As reported in the San Francisco Chronicle, seven years ago, Alameda County’s Vector Control Services received no calls involving the Turkestan cockroaches, said Daniel Wilson, a spokesperson for the agency. In the past 18 months, the agency has received 33 calls for Turkestan roaches, which are distinguished by their rusty red color and the fact that they are primarily outdoor roaches.
These rises in numbers come as no surprise to California pest management professionals; those who spoke with PCT said Turkestan roach populations have skyrocketed in the past 5-10 years.
Darren Van Steenwyk, director of learning and technical services, Clark Pest Control, Lodi, Calif., said Clark technicians first observed Turkestan cockroaches in locations where they were displacing oriental cockroaches, but now “they are found in a lot of places where oriental roaches weren’t found. For example, we have lots of customers that never dealt with oriental roaches that are finding Turkestan roaches in structures, in their garages, or in their warehouses.”
Van Steenwyk said oriental cockroaches are more prolific in milder, more humid areas of California (e.g., coastal areas) while Turkestan roaches are thriving in hotter and drier areas such as Northern California’s central valley and the Inland Empire area in Southern California. Van Steenwyk said Clark Pest Control has been training its service technicians on distinguishing between Turkestan and oriental cockroaches, including creating internal collateral materials for them to have as references.
A PCO in the Inland Empire area is Jim Harmon, owner of California Pest Management, La Verne, Calif. He said he thinks homeowners may have inadvertently spread the roach throughout his service area after purchasing mulch from one of the many nurseries in Riverside, Calif. He also said residents will purchase Turkestan roaches to use as lizard food, which may be a factor in their increased numbers.
Harmon said he thinks an important reason why Turkestan cockroaches are displacing oriental roaches is because they lay more eggs, resulting in larger numbers than oriental roaches.
Another pest management professional in Southern California who has observed an uptick in Turkestan cockroaches is Greg Bausch, operations manager of American City Pest & Termite, Los Angeles. “I do see them coming across my desk more and more, and I also think sometimes technicians are misidentifying them as oriental cockroaches,” said Bausch.
In the state’s capital, Sacramento, Jim Steed of Neighborly Pest Management, said his company does a significant amount of Turkestan cockroach work. Steed said his company has contracts with both sewer districts in Sacramento (100,000 manhole covers) treating for Turkestan roaches using a variety of applications.
“In sewers, for example, they have been progressively increasing to the point where the population sizes are so large that they're pushing out of the sewers and into homes and people are calling now,” said Steed, who added that unlike other commonly encountered roaches (e.g., American and Oriental) that would spend time in sewers and move to other locations, Turkestan roaches seem content to harbor in the sewers.

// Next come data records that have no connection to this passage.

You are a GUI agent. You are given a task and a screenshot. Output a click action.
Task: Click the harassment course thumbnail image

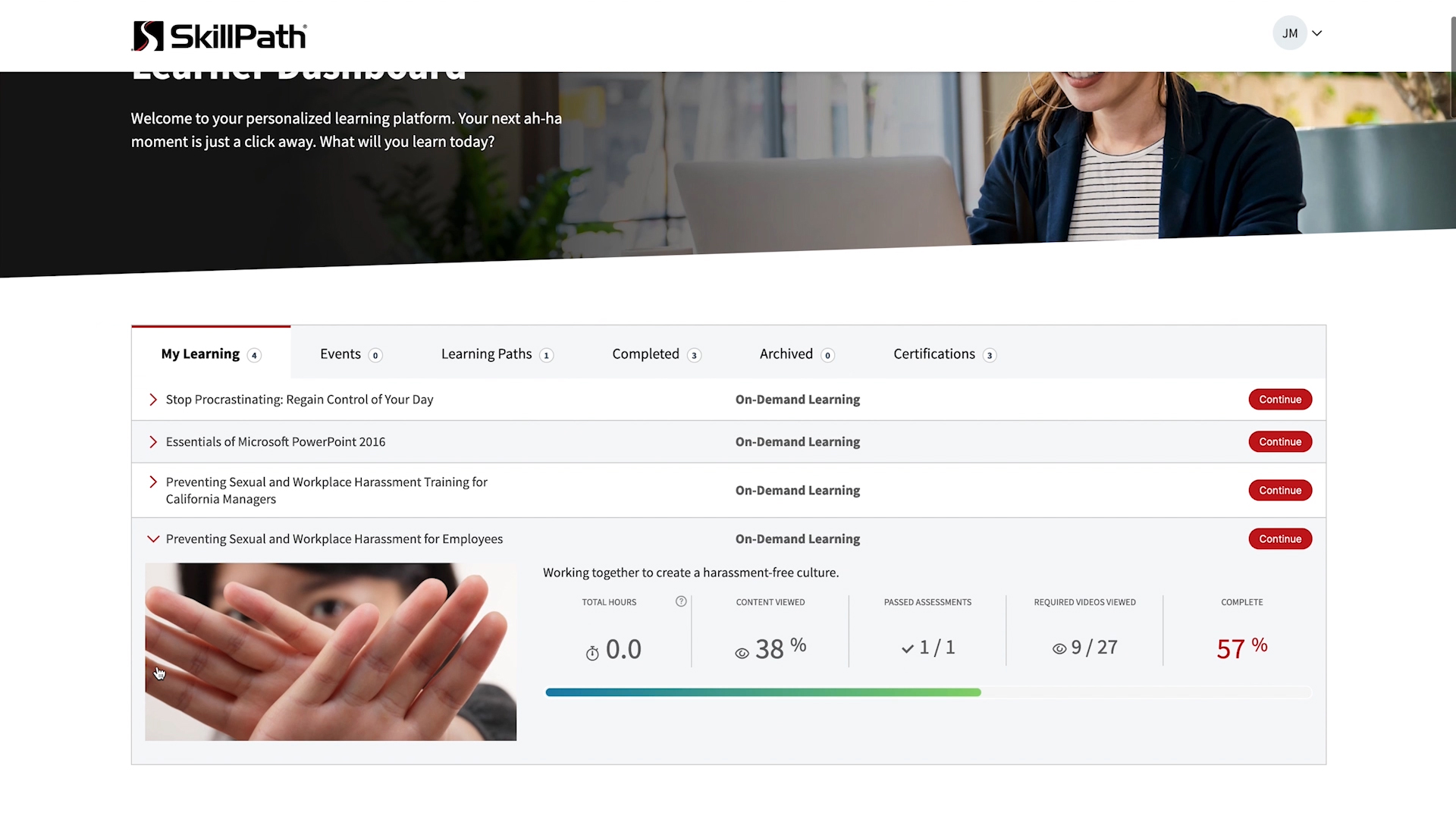pos(331,651)
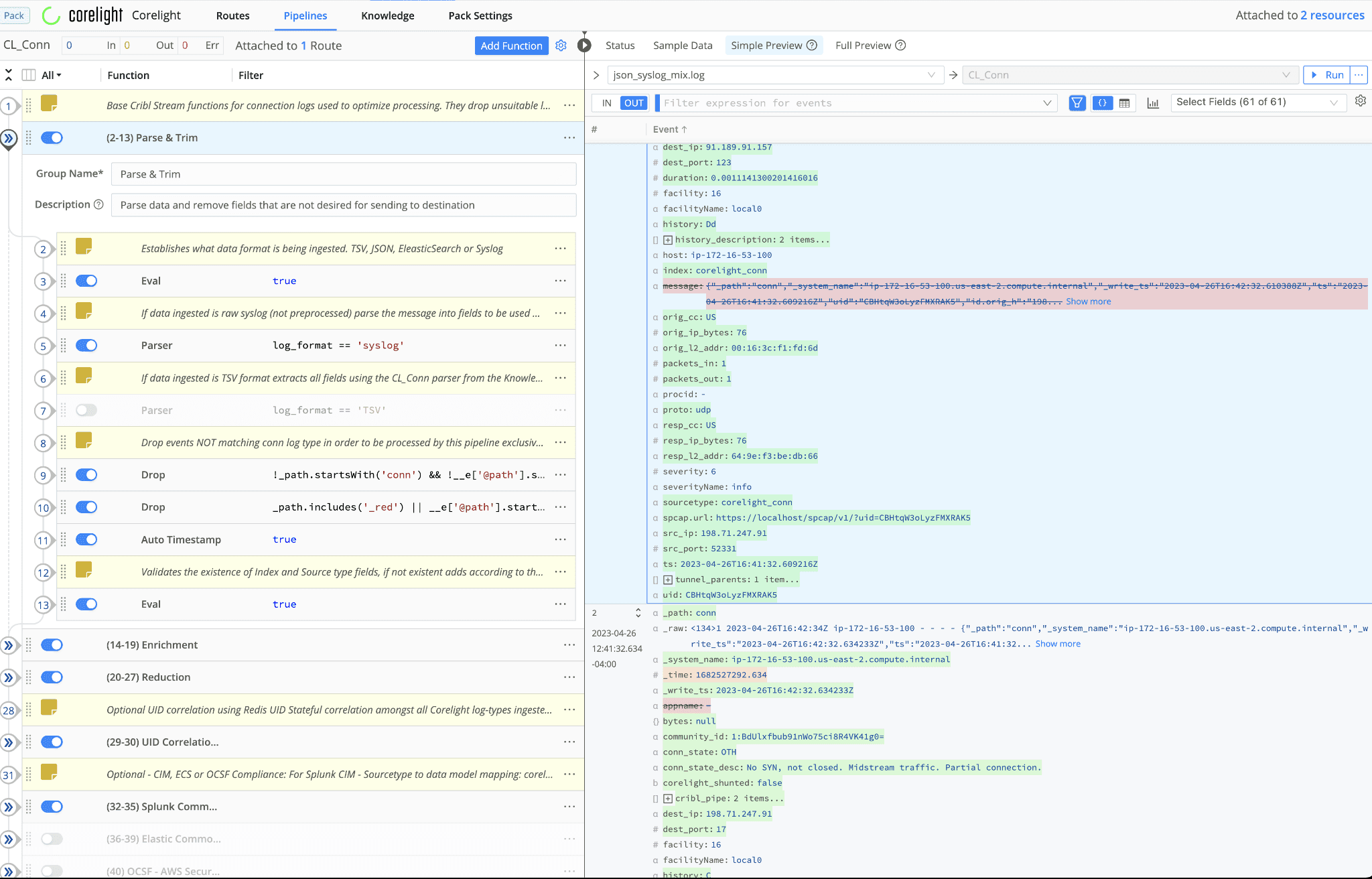
Task: Open the Select Fields dropdown
Action: [x=1257, y=103]
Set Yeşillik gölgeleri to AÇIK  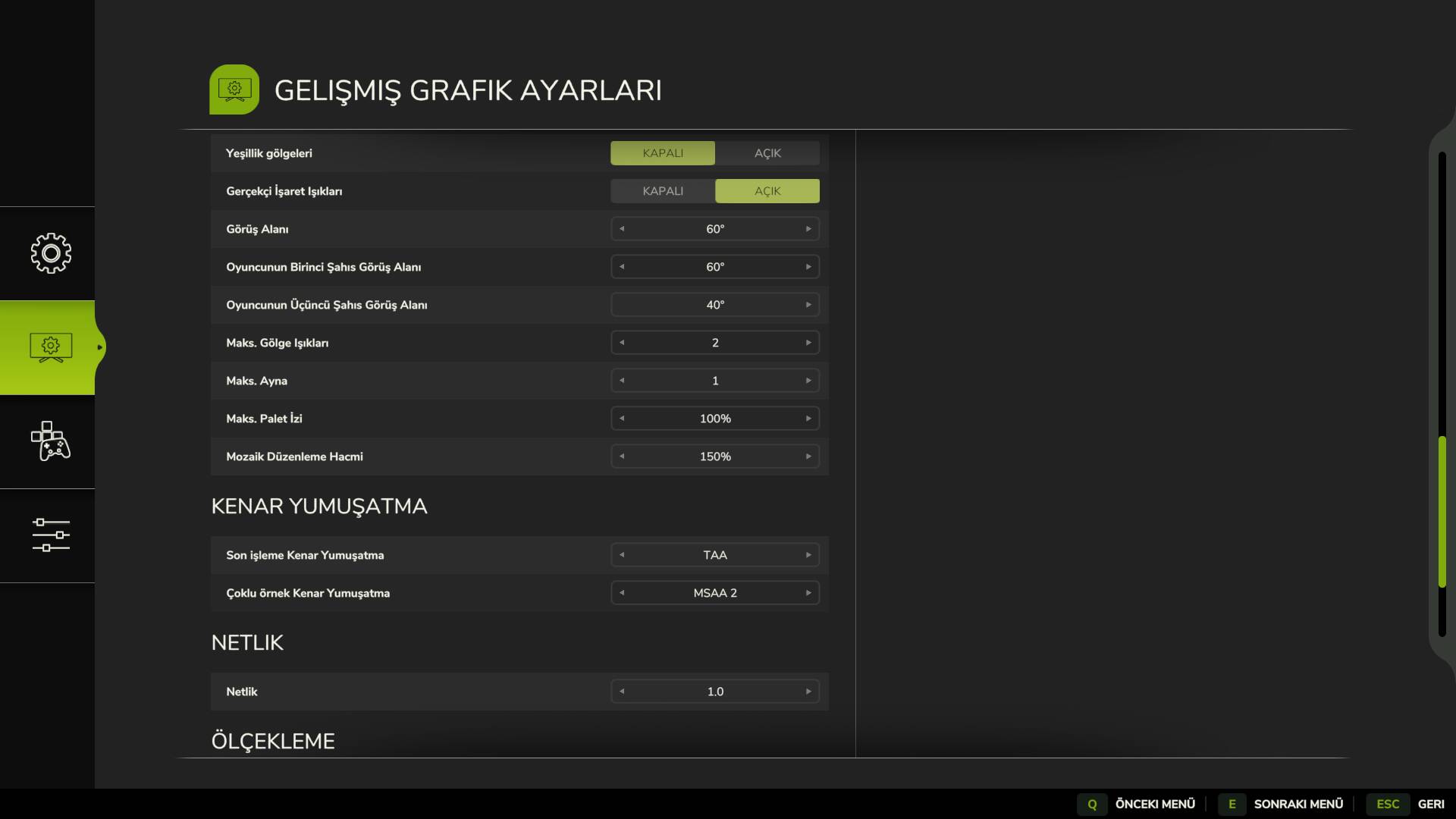767,153
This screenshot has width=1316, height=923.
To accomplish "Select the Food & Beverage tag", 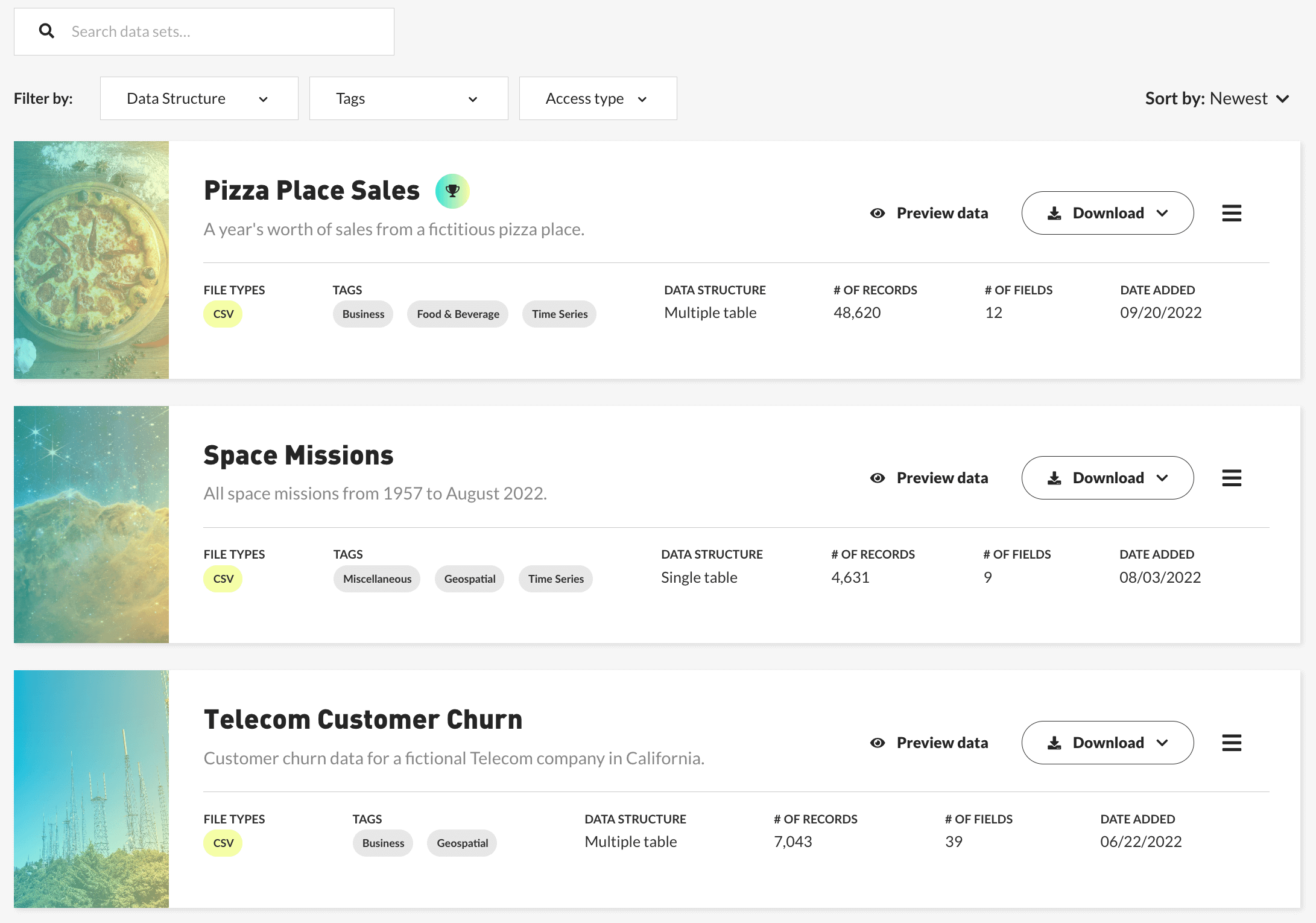I will point(458,314).
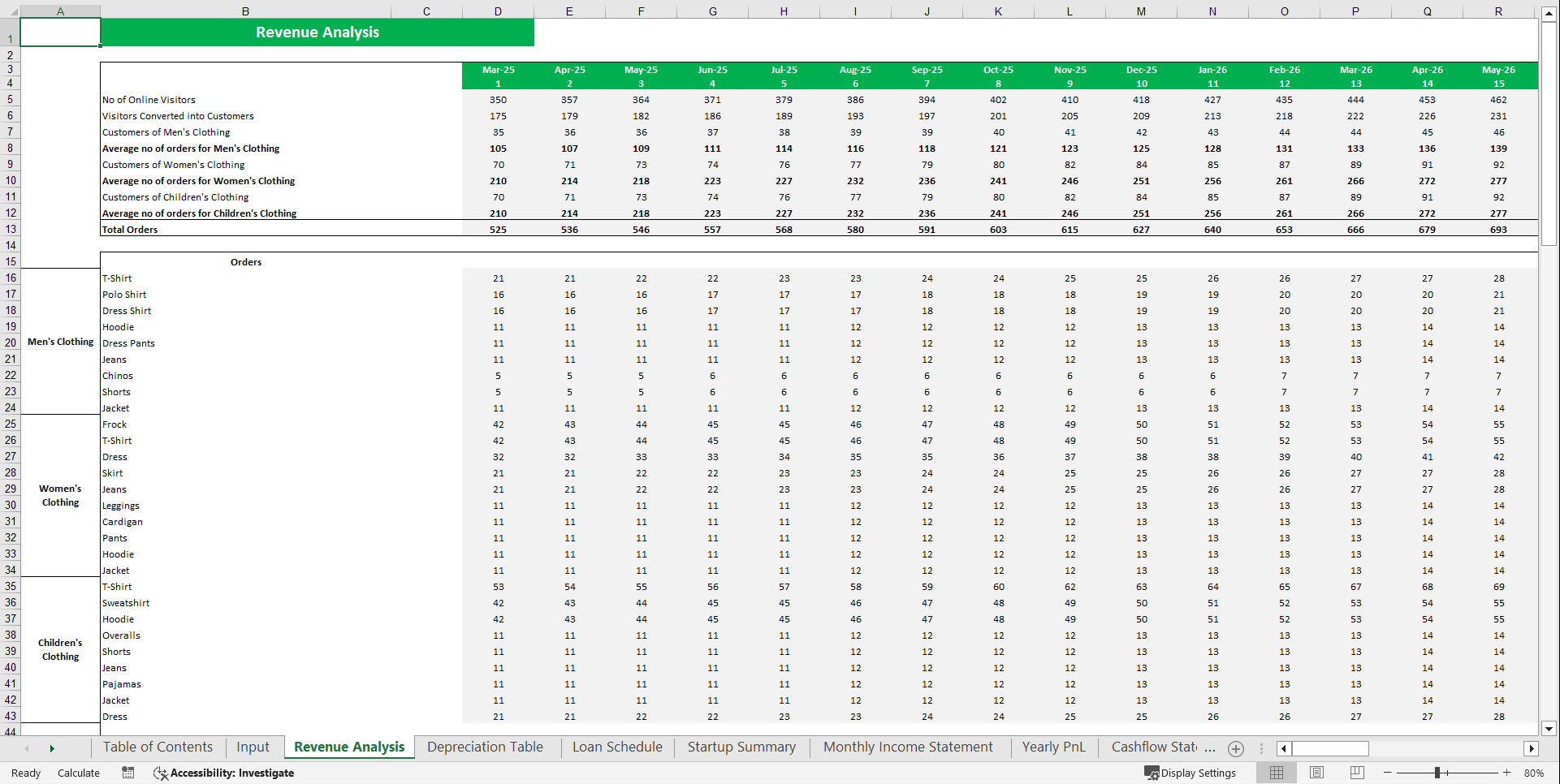
Task: Switch to Normal view in the status bar
Action: click(x=1276, y=773)
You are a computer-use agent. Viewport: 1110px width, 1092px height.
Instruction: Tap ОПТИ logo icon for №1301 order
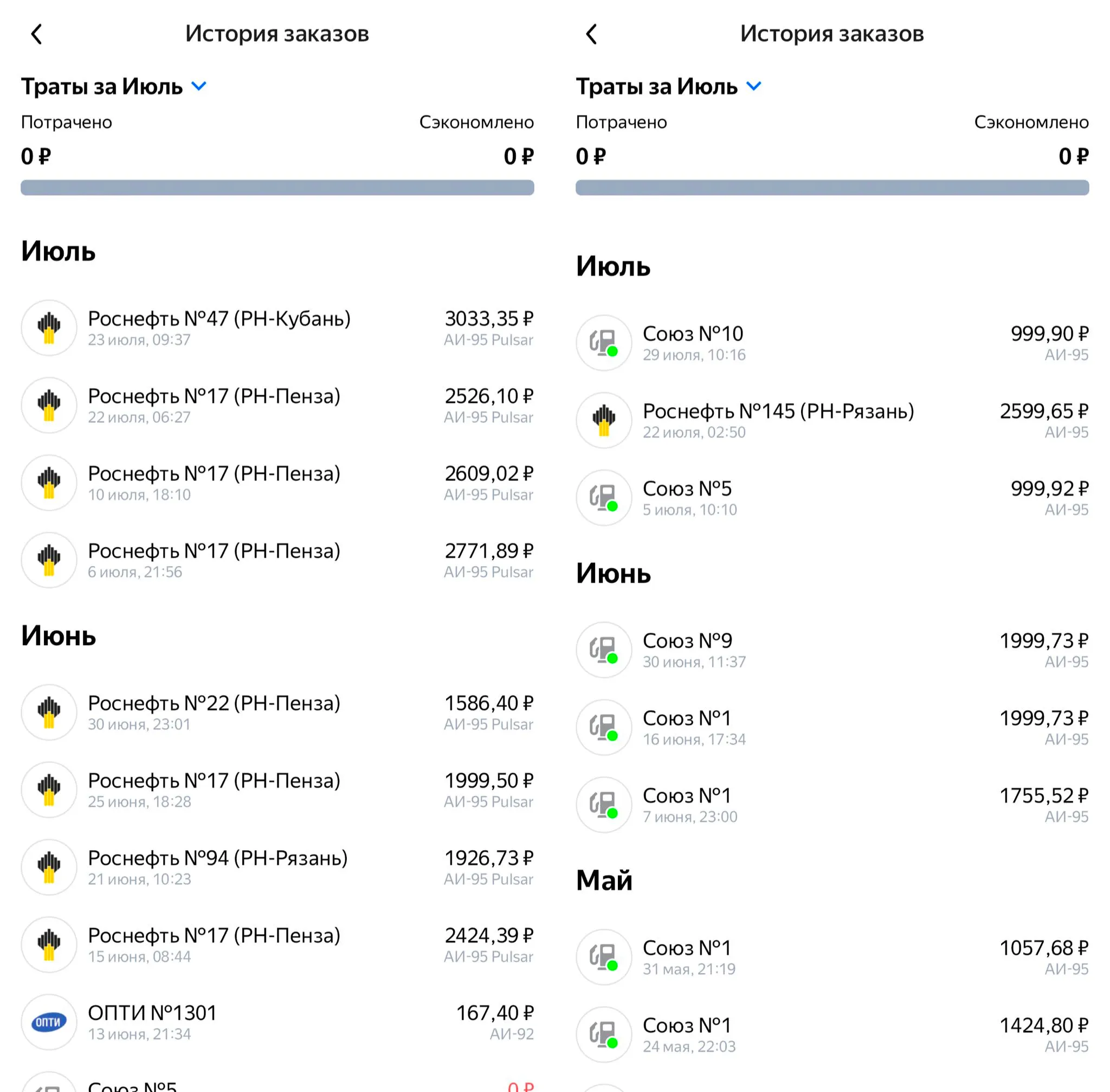[x=49, y=1022]
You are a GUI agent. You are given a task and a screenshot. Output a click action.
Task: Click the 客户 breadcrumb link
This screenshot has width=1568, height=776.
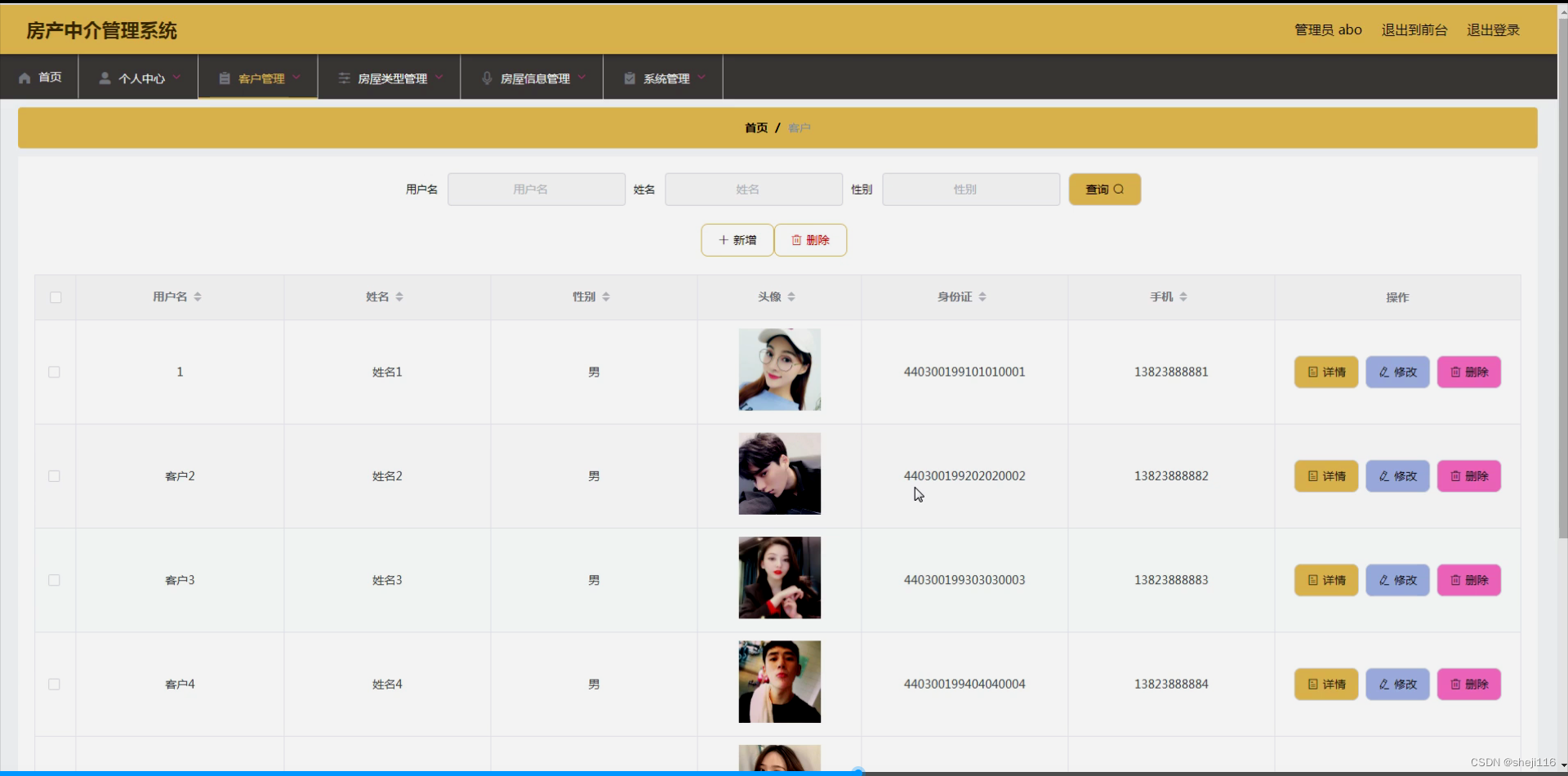click(x=799, y=127)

The Turkestan cockroach was first identified in California in 1978. Entomologists, including, Dr. Mike Rust, University of California, Riverside, believe this species was introduced with military personnel or equipment returning to the United States from overseas deployments in the Middle East and Central Asia. Additionally, Turkestan cockroaches are widely available online and a common food source for reptiles; a factor that may have accelerated their spread.